[Dataset entries]
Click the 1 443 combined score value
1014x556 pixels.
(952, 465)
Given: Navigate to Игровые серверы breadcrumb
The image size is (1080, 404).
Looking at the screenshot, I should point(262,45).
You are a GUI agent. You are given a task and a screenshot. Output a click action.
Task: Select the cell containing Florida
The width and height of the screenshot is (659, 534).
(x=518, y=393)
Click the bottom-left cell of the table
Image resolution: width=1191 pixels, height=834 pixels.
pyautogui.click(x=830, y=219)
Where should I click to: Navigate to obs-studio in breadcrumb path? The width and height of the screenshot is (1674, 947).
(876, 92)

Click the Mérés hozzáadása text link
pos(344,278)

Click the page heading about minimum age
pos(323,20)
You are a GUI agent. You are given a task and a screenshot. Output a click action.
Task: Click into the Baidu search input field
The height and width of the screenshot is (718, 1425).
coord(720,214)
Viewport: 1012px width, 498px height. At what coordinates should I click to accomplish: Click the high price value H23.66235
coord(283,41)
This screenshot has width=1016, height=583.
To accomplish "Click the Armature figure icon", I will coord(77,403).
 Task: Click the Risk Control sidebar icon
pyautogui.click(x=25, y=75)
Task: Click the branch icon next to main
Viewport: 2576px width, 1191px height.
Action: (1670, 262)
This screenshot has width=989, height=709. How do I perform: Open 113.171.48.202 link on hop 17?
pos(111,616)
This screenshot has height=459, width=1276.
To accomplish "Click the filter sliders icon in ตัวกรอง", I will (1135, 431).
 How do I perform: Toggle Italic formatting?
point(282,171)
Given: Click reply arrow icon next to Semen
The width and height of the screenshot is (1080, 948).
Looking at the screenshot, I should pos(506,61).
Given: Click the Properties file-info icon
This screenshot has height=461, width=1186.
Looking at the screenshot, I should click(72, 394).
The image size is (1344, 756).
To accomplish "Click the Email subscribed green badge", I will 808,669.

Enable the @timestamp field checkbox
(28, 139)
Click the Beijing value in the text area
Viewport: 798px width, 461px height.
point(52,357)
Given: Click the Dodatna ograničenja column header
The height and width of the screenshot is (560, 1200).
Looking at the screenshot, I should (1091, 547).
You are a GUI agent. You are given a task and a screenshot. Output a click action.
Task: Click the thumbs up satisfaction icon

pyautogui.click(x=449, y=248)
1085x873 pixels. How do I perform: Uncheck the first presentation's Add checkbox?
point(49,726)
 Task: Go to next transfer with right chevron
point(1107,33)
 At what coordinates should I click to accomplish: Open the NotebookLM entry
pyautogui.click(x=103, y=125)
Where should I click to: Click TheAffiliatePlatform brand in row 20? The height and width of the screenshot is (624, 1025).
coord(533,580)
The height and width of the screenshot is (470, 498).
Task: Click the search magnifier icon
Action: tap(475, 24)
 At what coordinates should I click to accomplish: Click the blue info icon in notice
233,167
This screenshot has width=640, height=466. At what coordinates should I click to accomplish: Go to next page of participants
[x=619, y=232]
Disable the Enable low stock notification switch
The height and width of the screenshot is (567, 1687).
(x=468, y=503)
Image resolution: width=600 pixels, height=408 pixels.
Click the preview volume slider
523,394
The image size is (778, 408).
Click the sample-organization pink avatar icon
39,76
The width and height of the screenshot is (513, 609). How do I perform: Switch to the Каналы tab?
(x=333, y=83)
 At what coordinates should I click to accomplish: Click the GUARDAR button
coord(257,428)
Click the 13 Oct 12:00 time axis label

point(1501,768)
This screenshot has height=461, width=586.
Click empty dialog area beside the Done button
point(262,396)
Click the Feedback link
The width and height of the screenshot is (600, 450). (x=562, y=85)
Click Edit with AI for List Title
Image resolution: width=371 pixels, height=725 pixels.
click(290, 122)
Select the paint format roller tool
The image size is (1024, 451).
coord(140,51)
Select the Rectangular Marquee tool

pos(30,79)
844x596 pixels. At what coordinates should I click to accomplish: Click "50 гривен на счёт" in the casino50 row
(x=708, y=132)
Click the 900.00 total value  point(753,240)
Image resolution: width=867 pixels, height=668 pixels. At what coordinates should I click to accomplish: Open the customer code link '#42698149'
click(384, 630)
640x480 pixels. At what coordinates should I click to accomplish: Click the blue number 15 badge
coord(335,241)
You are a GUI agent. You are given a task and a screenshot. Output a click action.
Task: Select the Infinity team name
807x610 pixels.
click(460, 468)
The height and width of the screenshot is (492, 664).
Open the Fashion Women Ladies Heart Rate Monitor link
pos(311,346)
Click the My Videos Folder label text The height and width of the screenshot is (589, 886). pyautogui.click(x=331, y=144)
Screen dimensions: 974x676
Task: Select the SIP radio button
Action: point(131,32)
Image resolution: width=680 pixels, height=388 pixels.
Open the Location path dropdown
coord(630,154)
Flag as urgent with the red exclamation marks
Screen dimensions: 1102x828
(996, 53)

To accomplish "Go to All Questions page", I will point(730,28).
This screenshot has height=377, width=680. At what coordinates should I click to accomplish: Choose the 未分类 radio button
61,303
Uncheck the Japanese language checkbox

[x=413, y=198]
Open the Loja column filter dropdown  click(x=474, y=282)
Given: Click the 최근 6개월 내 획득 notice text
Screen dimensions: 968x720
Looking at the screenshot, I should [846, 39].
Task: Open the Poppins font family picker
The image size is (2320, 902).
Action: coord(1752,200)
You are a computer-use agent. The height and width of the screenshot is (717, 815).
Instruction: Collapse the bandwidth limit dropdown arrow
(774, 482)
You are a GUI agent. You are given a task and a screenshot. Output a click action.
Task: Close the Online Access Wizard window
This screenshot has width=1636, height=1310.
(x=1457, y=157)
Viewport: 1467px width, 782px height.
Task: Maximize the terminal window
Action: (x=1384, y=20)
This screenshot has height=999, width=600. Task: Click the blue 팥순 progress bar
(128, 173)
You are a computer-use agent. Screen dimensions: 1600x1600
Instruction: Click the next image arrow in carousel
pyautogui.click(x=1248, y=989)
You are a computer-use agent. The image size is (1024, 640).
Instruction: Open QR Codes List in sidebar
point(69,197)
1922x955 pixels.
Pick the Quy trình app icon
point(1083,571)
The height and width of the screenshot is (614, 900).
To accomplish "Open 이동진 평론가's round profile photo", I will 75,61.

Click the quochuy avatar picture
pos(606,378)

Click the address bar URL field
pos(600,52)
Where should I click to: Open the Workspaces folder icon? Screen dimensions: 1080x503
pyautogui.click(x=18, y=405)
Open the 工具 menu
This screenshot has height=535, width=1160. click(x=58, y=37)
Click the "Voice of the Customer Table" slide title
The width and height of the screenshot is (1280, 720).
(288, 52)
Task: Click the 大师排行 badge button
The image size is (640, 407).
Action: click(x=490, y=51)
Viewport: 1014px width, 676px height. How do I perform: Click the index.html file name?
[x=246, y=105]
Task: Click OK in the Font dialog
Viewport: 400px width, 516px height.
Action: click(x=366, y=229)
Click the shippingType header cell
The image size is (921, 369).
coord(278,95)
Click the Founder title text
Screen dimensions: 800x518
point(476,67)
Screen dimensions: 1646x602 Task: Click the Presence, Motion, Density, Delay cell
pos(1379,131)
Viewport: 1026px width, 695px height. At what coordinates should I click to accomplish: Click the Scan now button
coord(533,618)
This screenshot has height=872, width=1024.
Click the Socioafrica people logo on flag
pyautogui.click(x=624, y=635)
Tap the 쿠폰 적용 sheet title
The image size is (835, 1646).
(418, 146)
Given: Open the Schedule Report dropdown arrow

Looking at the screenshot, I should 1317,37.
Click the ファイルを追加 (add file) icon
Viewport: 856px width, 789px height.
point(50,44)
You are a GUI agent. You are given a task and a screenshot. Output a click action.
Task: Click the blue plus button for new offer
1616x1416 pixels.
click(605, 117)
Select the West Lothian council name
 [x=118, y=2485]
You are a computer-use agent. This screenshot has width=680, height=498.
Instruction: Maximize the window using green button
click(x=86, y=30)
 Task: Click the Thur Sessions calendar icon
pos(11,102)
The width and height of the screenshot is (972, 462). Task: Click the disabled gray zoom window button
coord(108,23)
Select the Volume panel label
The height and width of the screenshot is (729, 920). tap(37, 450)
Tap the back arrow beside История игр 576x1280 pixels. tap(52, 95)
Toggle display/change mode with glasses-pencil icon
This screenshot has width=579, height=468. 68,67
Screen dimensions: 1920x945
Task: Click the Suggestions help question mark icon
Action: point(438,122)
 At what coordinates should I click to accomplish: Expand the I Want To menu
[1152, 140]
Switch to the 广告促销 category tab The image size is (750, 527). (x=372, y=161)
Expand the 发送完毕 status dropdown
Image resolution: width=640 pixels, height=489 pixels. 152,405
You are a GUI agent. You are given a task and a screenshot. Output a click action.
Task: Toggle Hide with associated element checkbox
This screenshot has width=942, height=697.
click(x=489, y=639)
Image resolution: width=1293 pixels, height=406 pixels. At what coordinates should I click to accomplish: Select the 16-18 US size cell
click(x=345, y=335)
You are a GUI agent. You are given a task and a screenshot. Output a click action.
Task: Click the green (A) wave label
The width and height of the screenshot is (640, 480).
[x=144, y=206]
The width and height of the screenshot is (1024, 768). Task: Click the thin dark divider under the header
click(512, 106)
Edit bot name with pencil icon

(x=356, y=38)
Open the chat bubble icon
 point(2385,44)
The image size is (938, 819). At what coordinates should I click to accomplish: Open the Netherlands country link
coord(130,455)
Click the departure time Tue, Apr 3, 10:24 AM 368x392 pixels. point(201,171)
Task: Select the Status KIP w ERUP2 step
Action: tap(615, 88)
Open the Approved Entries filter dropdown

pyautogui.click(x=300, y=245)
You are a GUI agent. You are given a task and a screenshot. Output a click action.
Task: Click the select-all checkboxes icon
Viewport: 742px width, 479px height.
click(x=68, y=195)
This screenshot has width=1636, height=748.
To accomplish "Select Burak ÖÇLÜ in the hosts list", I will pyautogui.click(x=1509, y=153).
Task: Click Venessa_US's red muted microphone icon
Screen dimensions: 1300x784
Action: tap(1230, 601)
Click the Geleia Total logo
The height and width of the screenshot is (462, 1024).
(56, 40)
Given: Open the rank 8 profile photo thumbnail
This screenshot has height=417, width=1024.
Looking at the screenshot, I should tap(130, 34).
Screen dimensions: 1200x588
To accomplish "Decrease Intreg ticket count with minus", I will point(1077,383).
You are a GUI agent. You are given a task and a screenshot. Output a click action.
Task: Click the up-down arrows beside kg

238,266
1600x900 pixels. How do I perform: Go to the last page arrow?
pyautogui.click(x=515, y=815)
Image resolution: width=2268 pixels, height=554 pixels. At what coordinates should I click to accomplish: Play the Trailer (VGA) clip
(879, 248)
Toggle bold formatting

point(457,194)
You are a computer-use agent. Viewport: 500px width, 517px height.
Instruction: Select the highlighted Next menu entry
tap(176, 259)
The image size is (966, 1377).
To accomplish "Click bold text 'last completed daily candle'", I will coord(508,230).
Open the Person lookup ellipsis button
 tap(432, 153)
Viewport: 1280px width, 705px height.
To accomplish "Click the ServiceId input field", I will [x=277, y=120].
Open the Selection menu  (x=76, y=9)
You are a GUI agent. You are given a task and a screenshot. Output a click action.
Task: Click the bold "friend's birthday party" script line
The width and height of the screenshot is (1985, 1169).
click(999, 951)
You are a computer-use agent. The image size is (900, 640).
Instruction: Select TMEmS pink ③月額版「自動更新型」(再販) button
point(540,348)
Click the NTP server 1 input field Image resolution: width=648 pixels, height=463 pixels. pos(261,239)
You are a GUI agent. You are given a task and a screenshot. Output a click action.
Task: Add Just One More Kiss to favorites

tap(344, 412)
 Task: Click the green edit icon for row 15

(About this exercise): Copy out every line of the entries where the string "photo" shows up.

(Answer below):
To accomplish "Open 이동진 평론가's round profile photo", I will 75,61.
Given: Open the rank 8 profile photo thumbnail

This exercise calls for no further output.